しかしながら、このことは『文選』李善注には指摘されていません。

「磬折」という語をめぐる、
阮籍「詠懐詩十七首」其十四(『文選』巻23)への、
曹植「箜篌引」(同巻27)からの影響についても同じです。*1
李善は、阮籍詩に対して、曹植詩に注記したのと同じ文献を記すのみであって、
曹植から阮籍へ、この語が受け渡されているようには捉えていません。

信頼のおける李善注ではあっても、
人の行ったことですから遺漏もあって当然なのですが、
ただ、改めて検討する必要があると思ったのは、
曹植と陸機との間にほんとうに密接な影響関係があったと言えるか、ということです。

そこで、富永一登氏の所論を再度ひもといてみました。
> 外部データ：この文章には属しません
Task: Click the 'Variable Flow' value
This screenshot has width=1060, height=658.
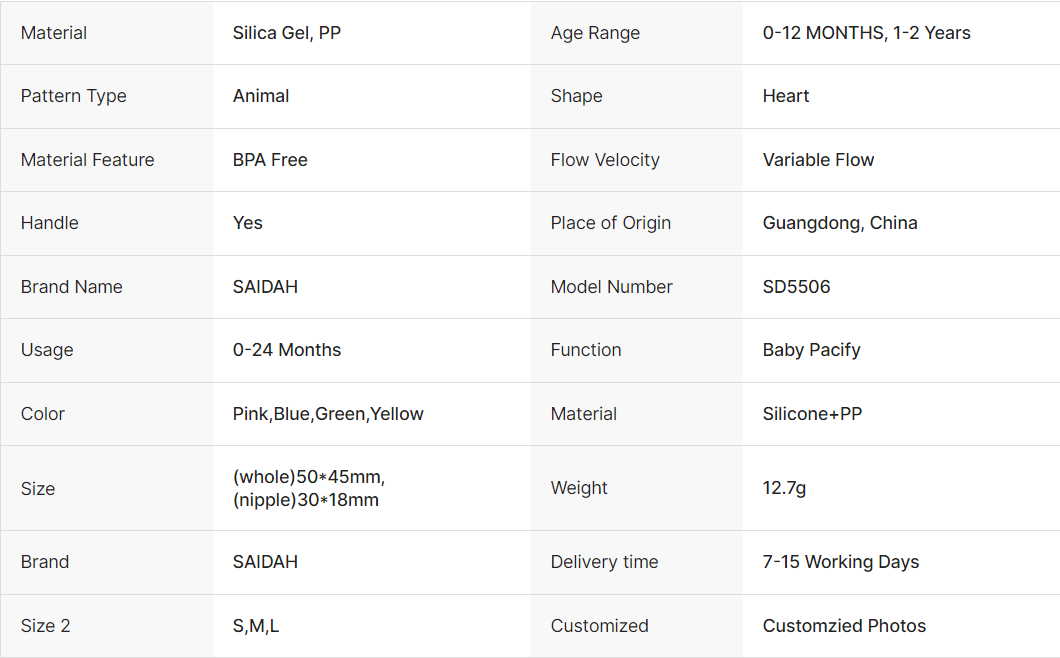Action: (x=818, y=160)
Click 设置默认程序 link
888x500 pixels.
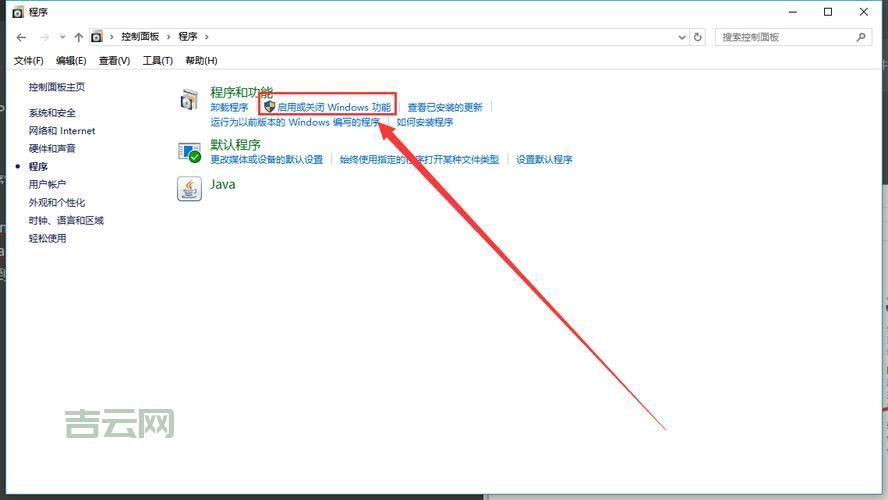tap(544, 160)
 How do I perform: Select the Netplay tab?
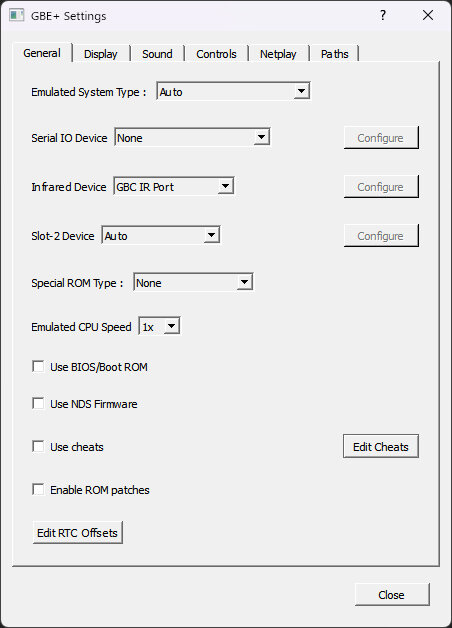click(278, 54)
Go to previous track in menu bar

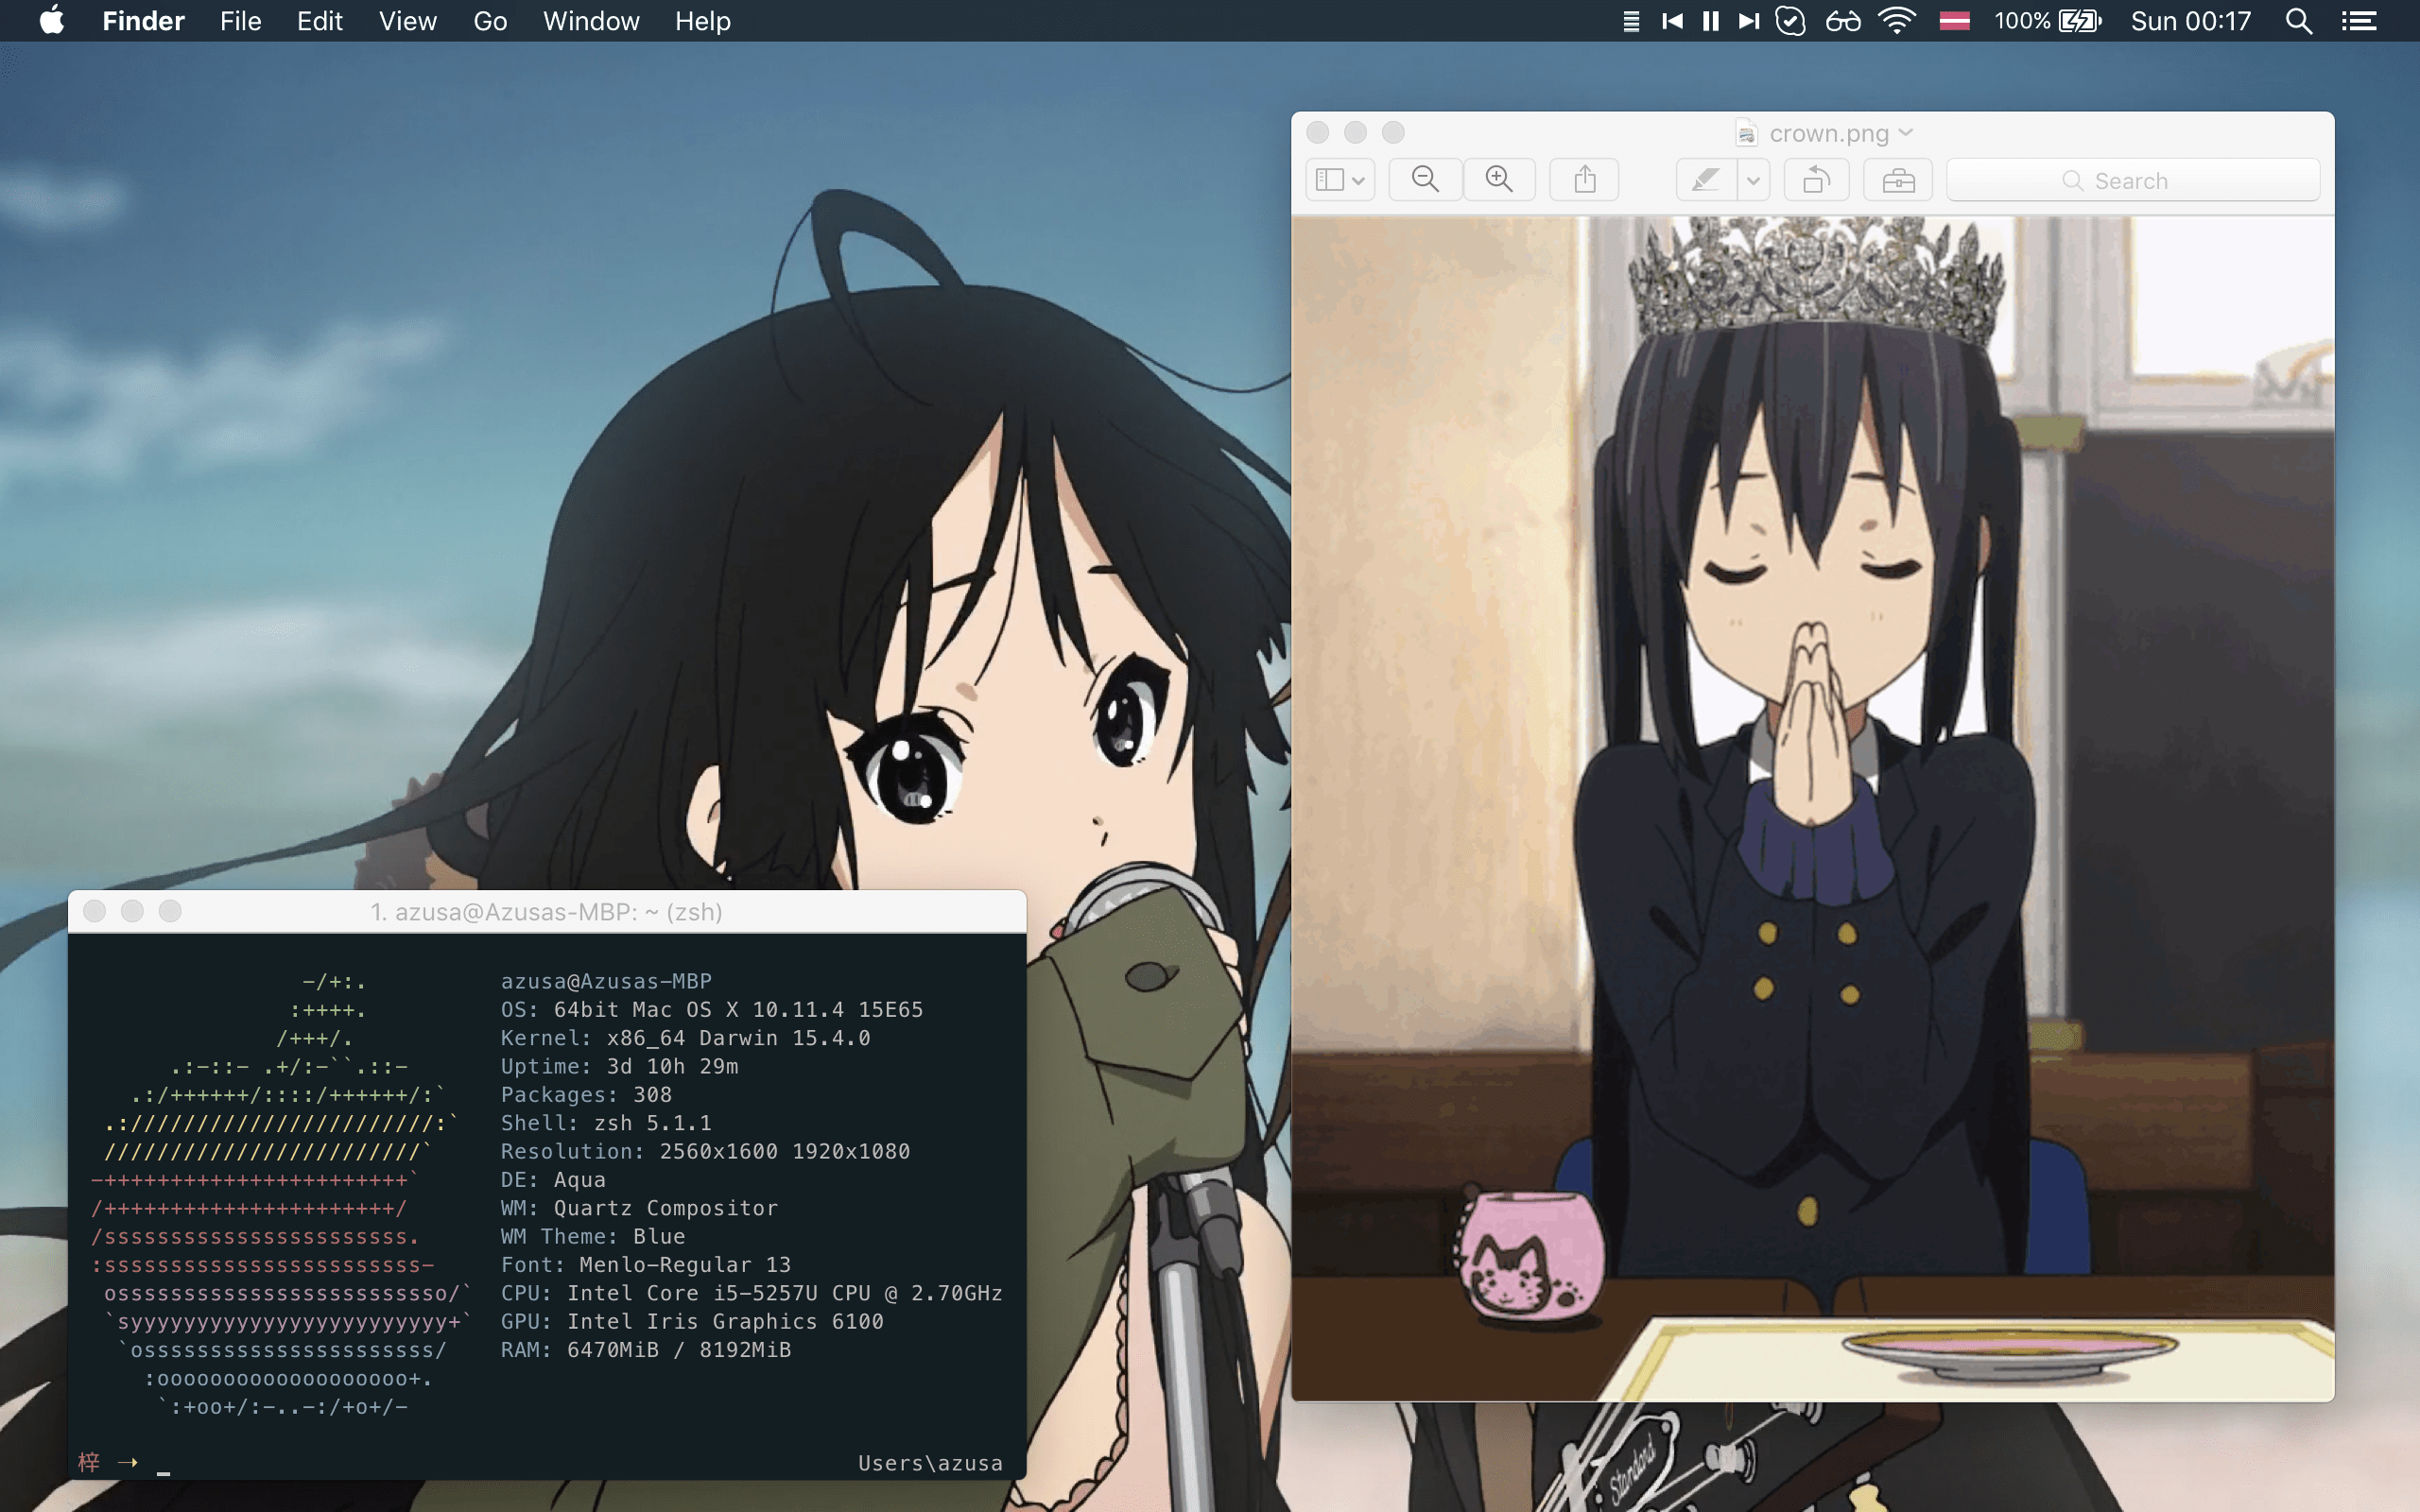[1672, 21]
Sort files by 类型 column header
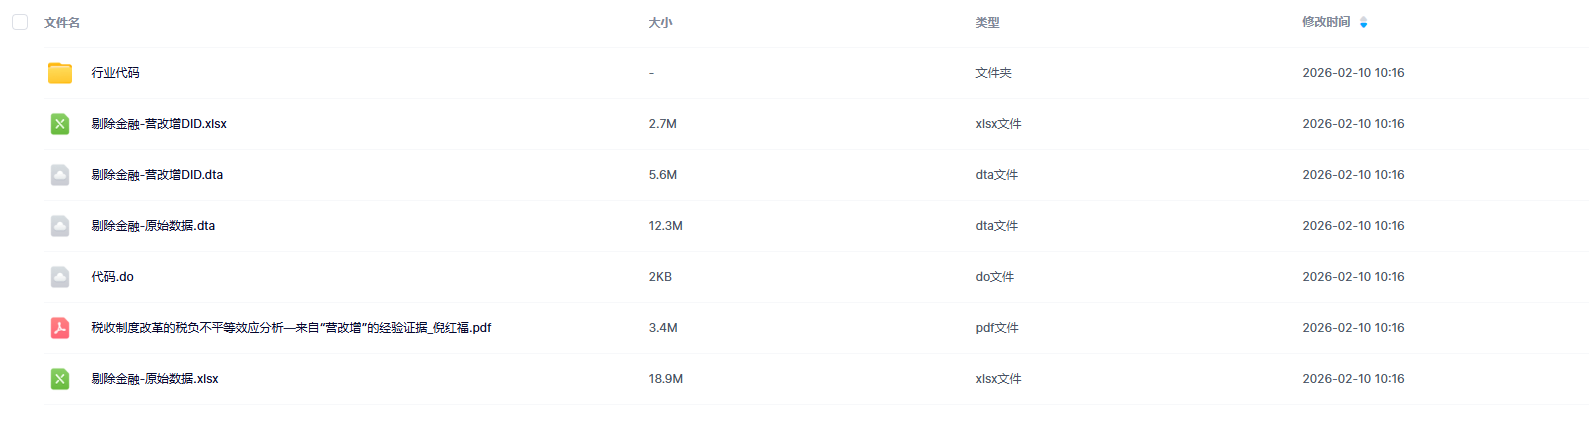1589x421 pixels. (987, 22)
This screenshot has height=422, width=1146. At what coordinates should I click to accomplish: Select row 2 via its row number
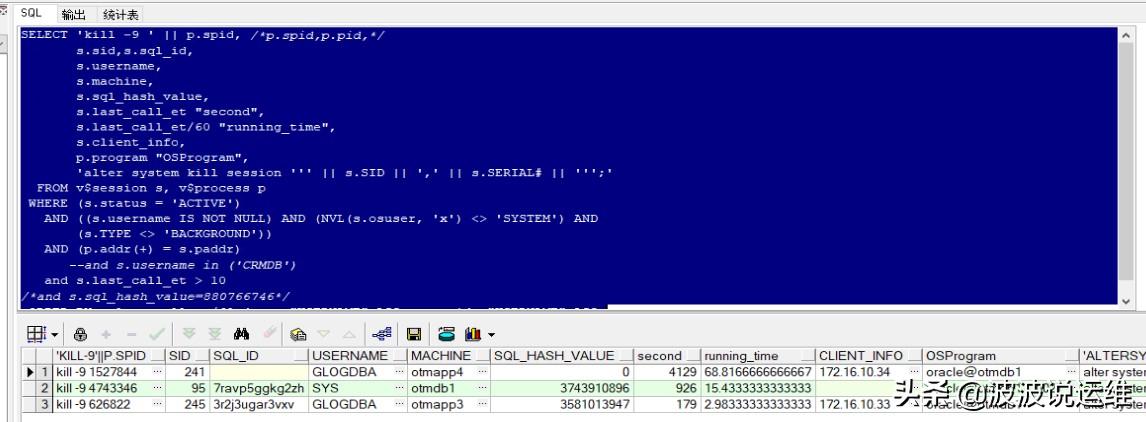[x=44, y=387]
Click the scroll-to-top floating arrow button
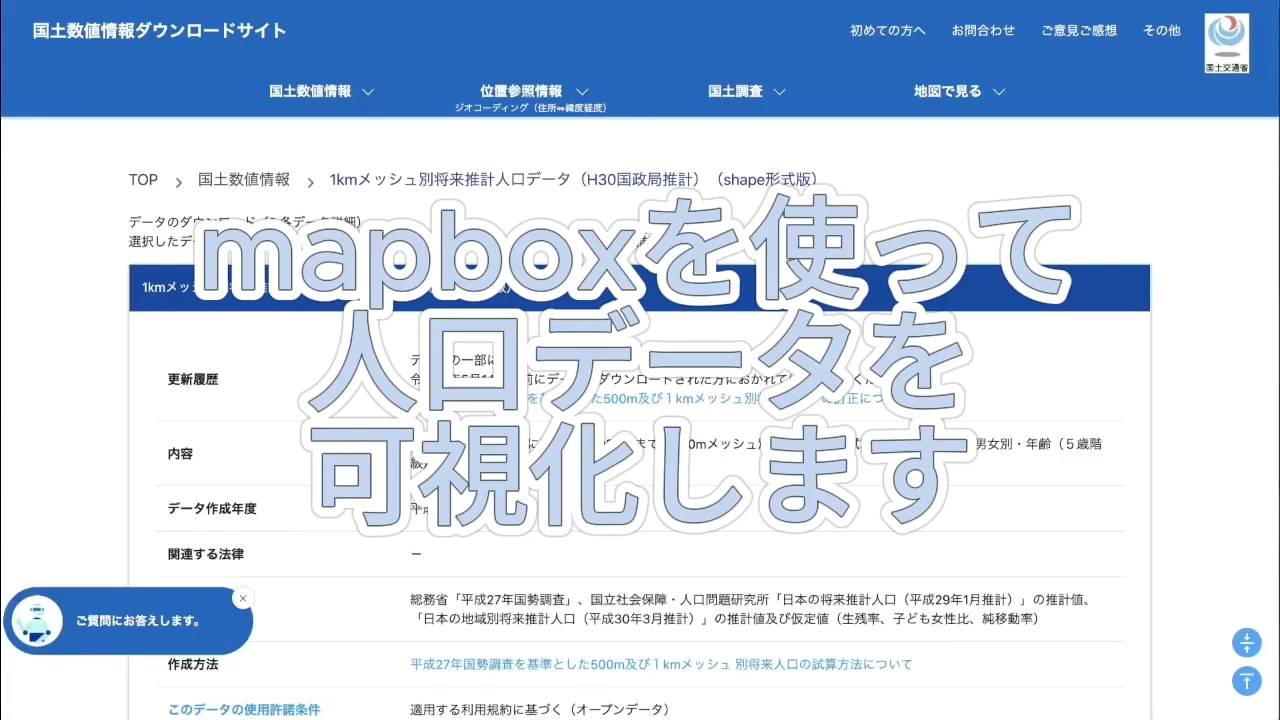 tap(1246, 681)
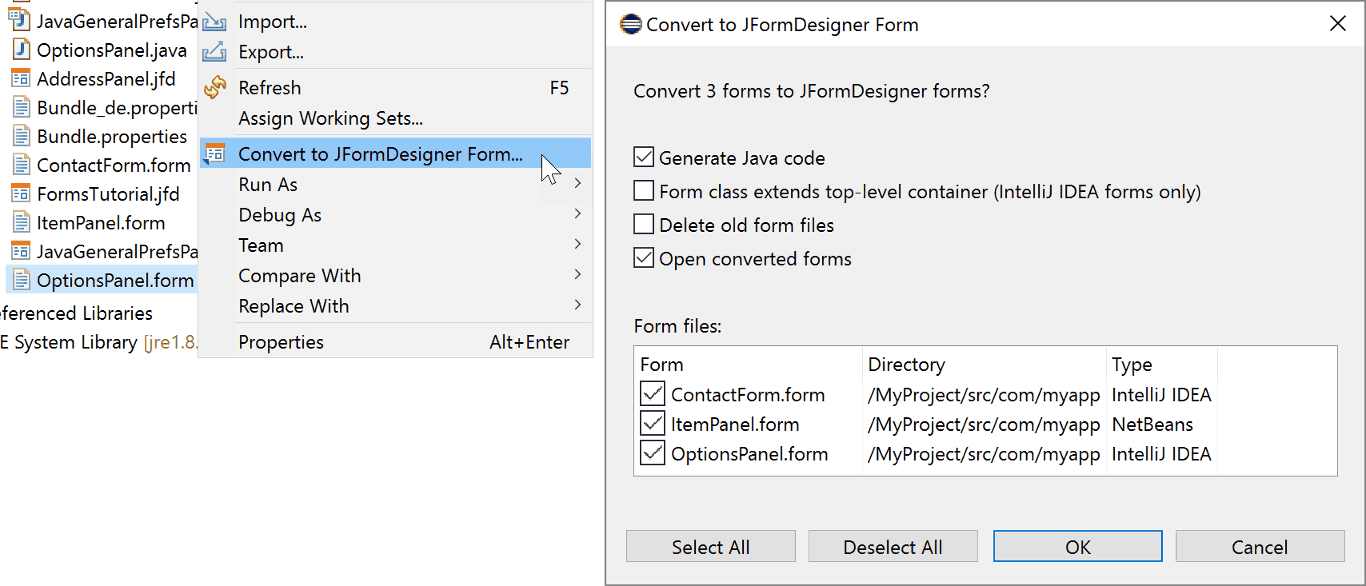Click the OptionsPanel.java file icon
1366x586 pixels.
(x=21, y=49)
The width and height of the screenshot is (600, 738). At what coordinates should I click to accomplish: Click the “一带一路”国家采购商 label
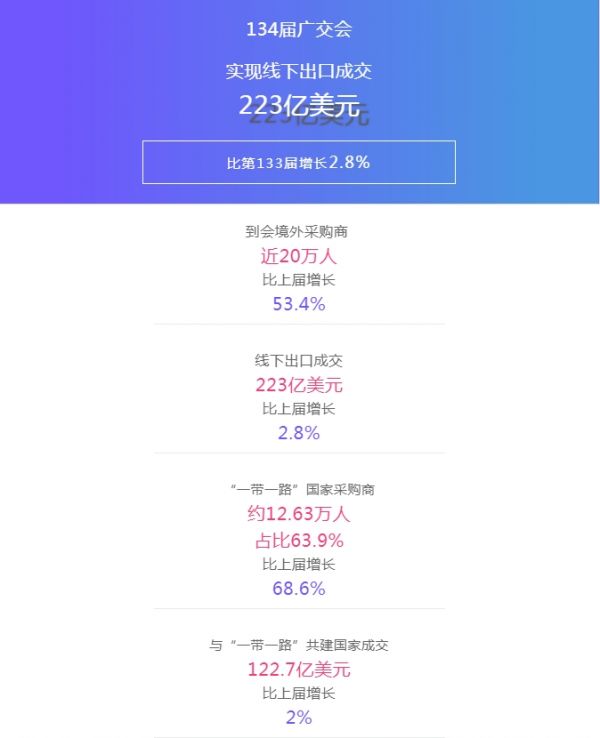299,489
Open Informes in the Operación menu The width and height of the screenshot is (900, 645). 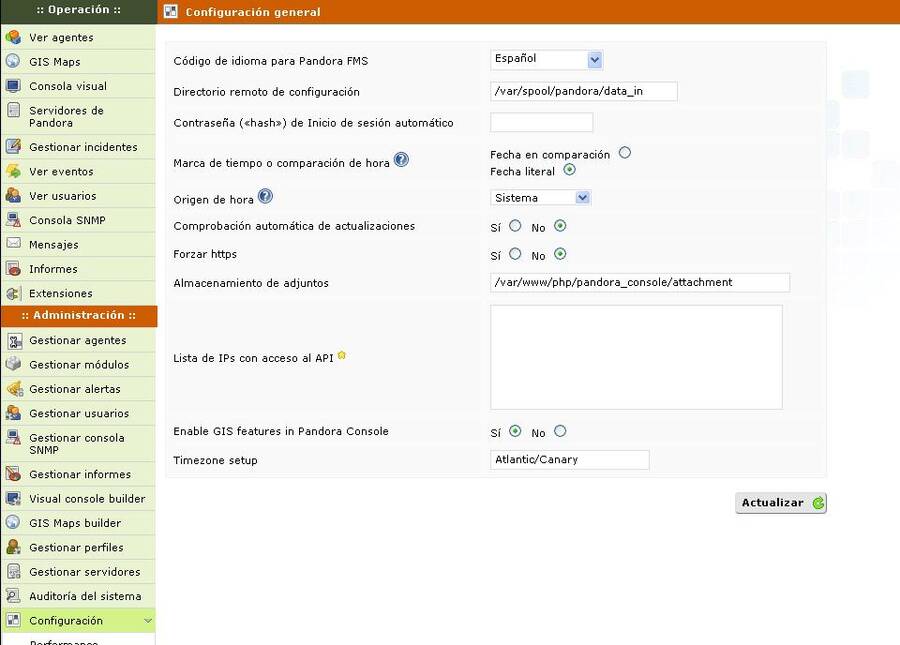point(53,269)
*2
本論考は、李善注に引かれる曹植の詩文の数を、作者別に挙げています。
それによると、最も近い時代の人として、嵆康に5例あるのがまず目に留まります。
ですが、阮籍作品については、李善は何の注記もしていないようです。
また、先日来、幾度か話題にしてきた張華は3例で、
左思4例、潘岳28例、陸機24例に比べて、特に多いというわけでもありません。
もちろん、『文選』に採られた作品数という母数に違いはありますが。

陸機は、張華を介して、曹植作品の表現に出会ったのではないか、
という先の見通しは、考え直す必要があるかもしれません。

ある作者に対するオマージュとして彼の表現を踏まえることと、
同時代を生きた人々の間で共有される言葉の用例とは、区別がとても難しい。
また、オマージュと一口に言っても、その内容も深さも様々でしょう。
だからこそ、精読吟味する価値があるのだと思います。

2023年12月15日

*1 柳川順子「曹植文学の画期性―阮籍「詠懐詩」への継承に着目して―」(『中国文化』80号、2022年)で論じた。
*2 富永一登『『文選』李善注の活用 文学言語の創作と継承』(研文出版、2017年)第一章第四節「注引曹植詩文から見た文学言語の創作と継承」p.72を参照。